Document segment
In 1870, the 15th amendment was ratified, prohibiting the denial of voting rights on the basis of race, which sought to guarantee black men the right to vote.

The practice of treating Indian tribes as sovereign nations was ended in 1871 when Congress approved the Indian Appropriations Act, which made them individuals and legally designated "wards" of the federal government.

In 1887, Congress passed the Dawes Severalty Act, which imposed a system of private land ownership on Native American tribes for whom communal land ownership had been a way of life. Individual Indians became eligible to receive land allotments of up to 160 acres, together with U.S. citizenship. When the allotment system finally ended, Indian landholdings were reduced from 138 million acres in 1887 to only 48 million acres by 1934. Under the Dawes Act, Congress adopted the “blood quantum” standard of one-half or more Indian blood to be “legally” declared Indian. Women were excluded. The standard was subsequently reduced to one-quarter, but the U.S. government continued to decertify Indian tribes, thus making it easier for whites to acquire Indian land.

Data records
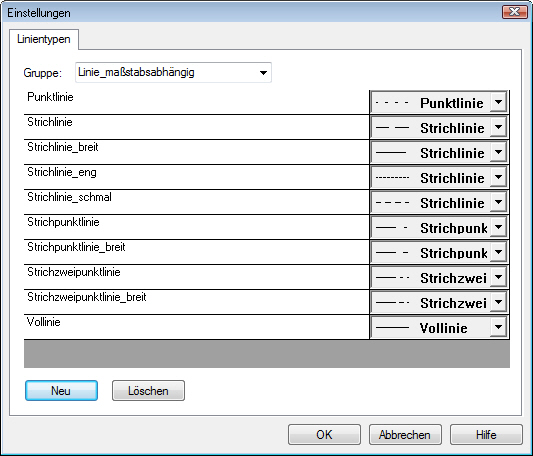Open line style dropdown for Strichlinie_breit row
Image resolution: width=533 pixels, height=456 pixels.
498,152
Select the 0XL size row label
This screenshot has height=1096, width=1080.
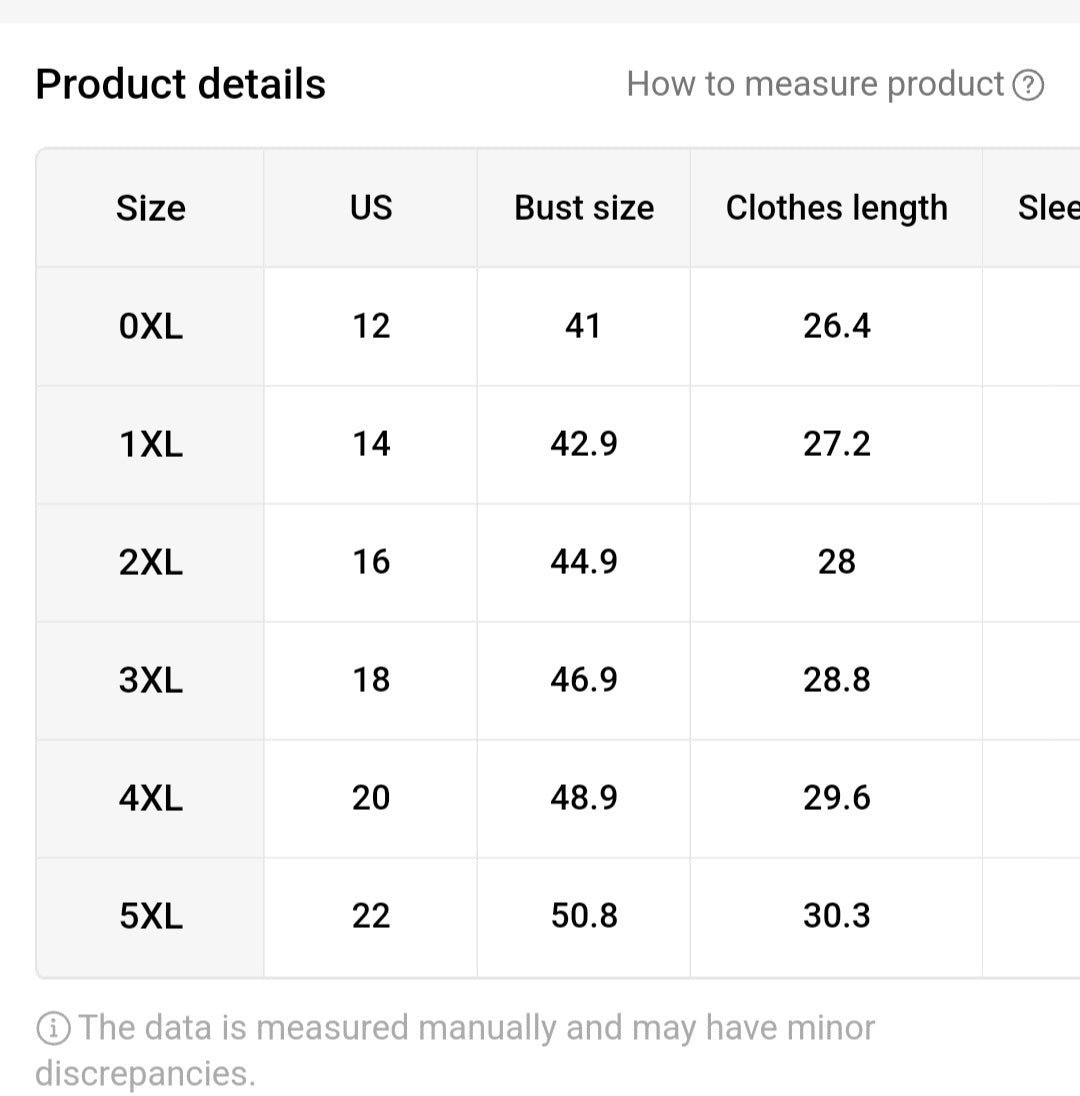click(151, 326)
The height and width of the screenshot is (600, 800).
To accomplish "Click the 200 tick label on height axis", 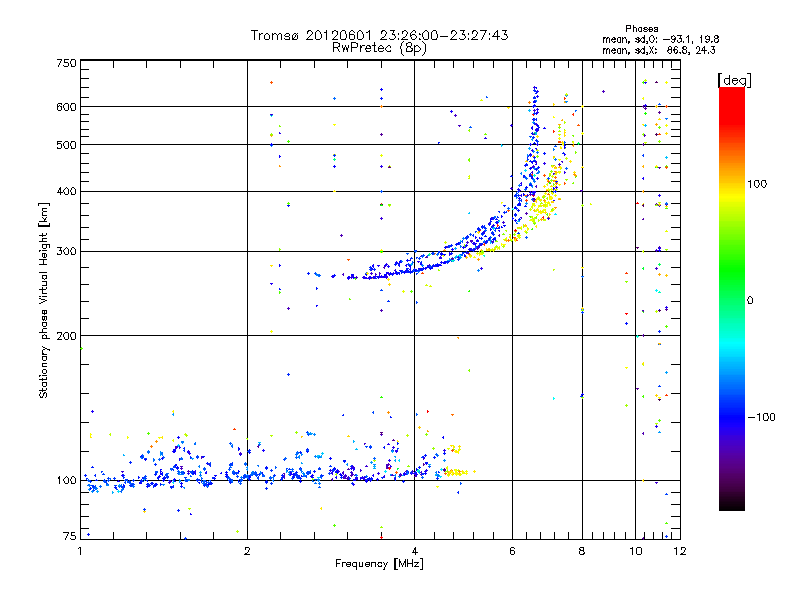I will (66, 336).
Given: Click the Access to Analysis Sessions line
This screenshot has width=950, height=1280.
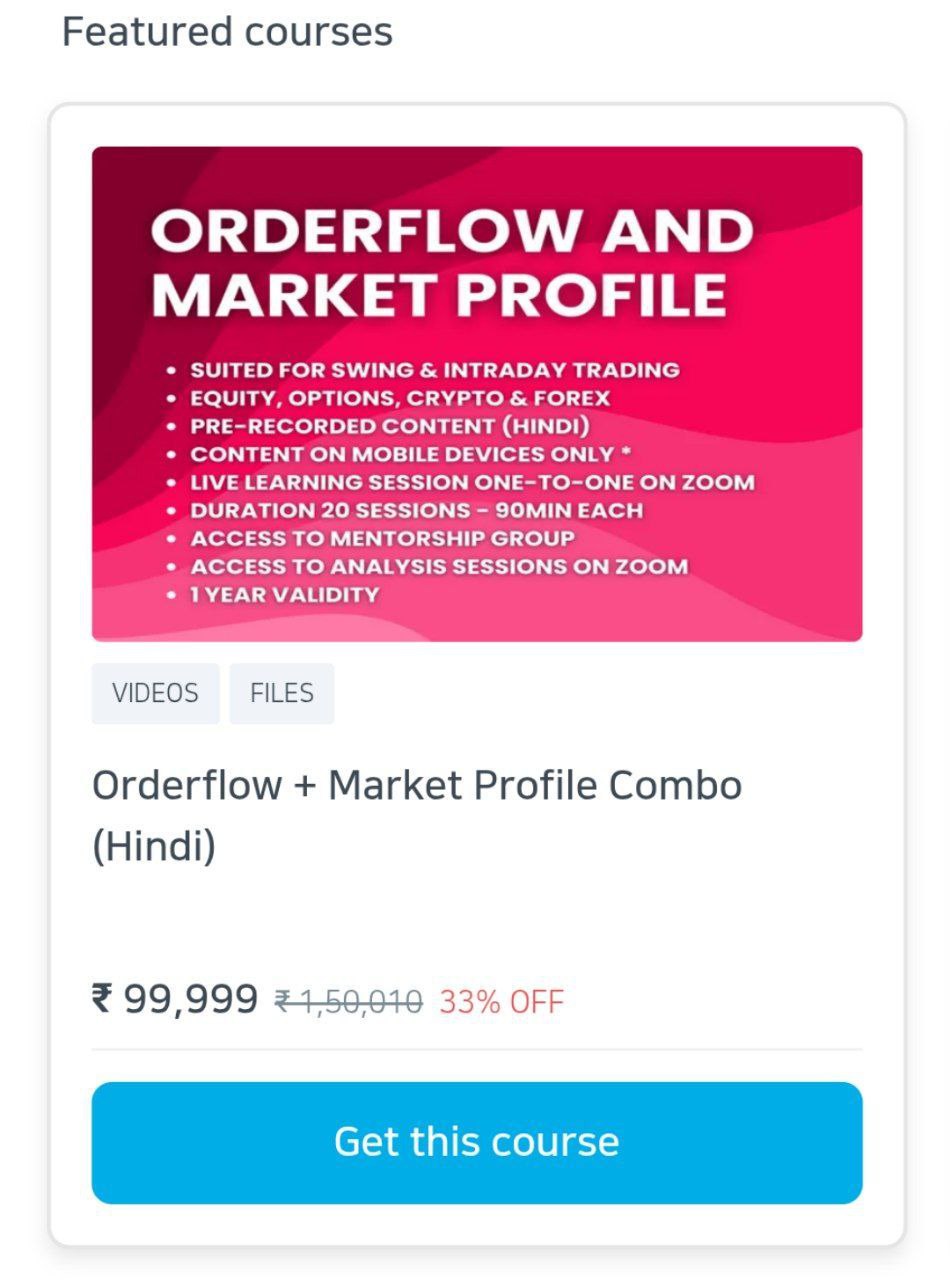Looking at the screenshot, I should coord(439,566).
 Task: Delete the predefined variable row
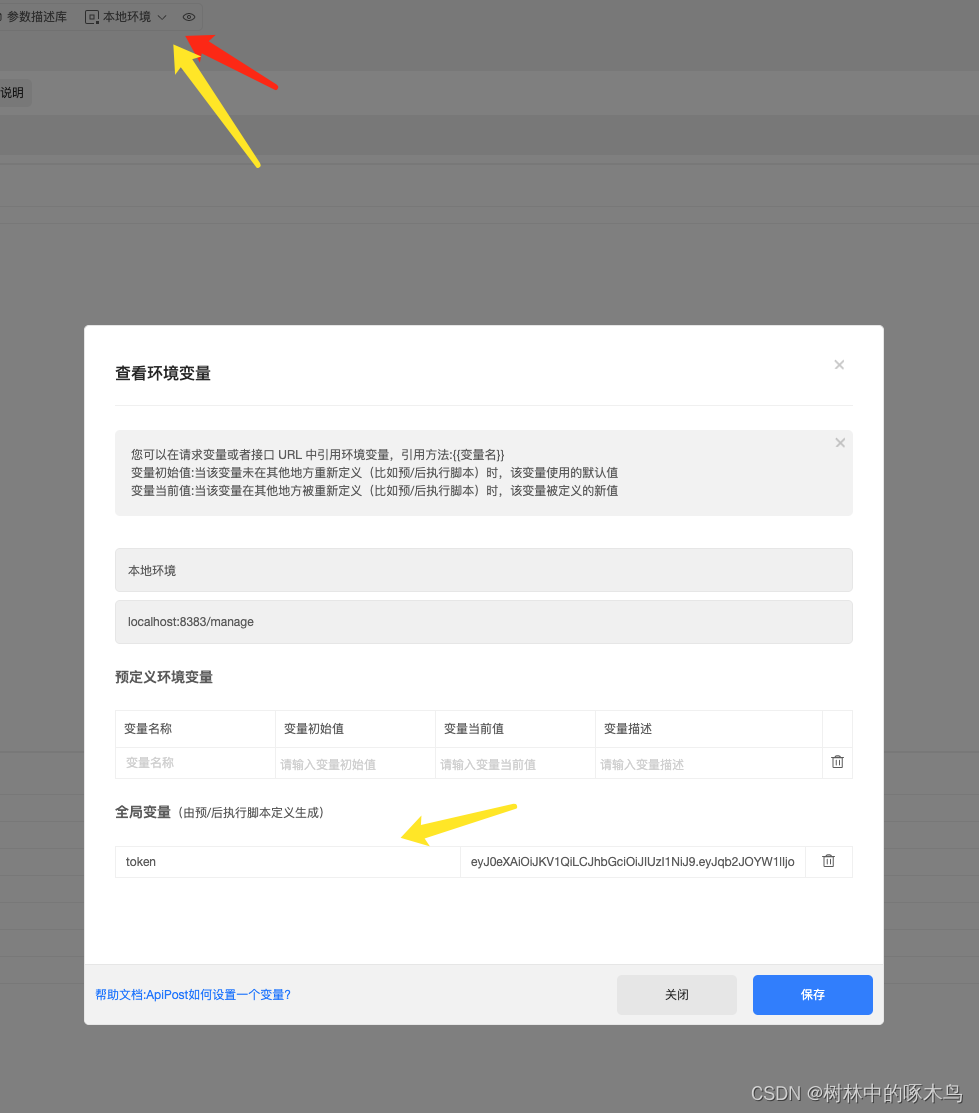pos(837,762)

* * *

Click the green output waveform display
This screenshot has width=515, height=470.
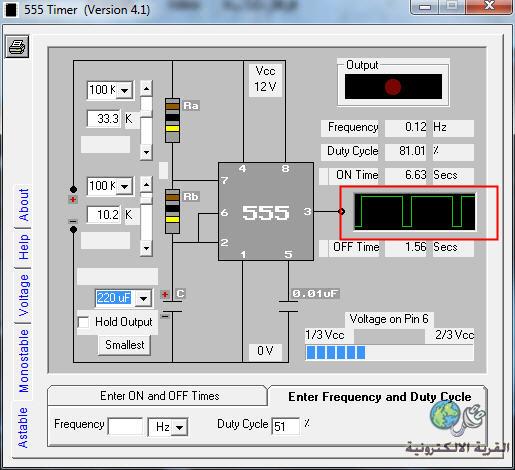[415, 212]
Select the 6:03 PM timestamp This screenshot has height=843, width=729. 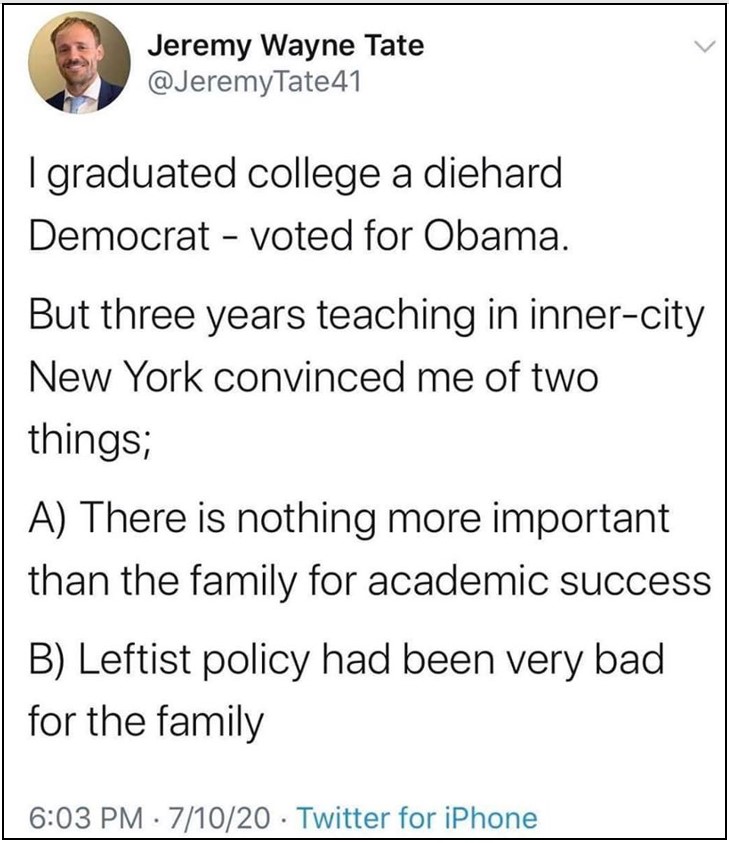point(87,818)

...

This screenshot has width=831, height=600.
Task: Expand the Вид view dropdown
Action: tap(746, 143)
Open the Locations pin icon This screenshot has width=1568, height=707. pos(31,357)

Written exercise
According to the passage on late-nineteenth-century federal law, to what size had Indian landholdings fallen by 1934? The rows have no connection to the passage on late-nineteenth-century federal law.

Output
48 million acres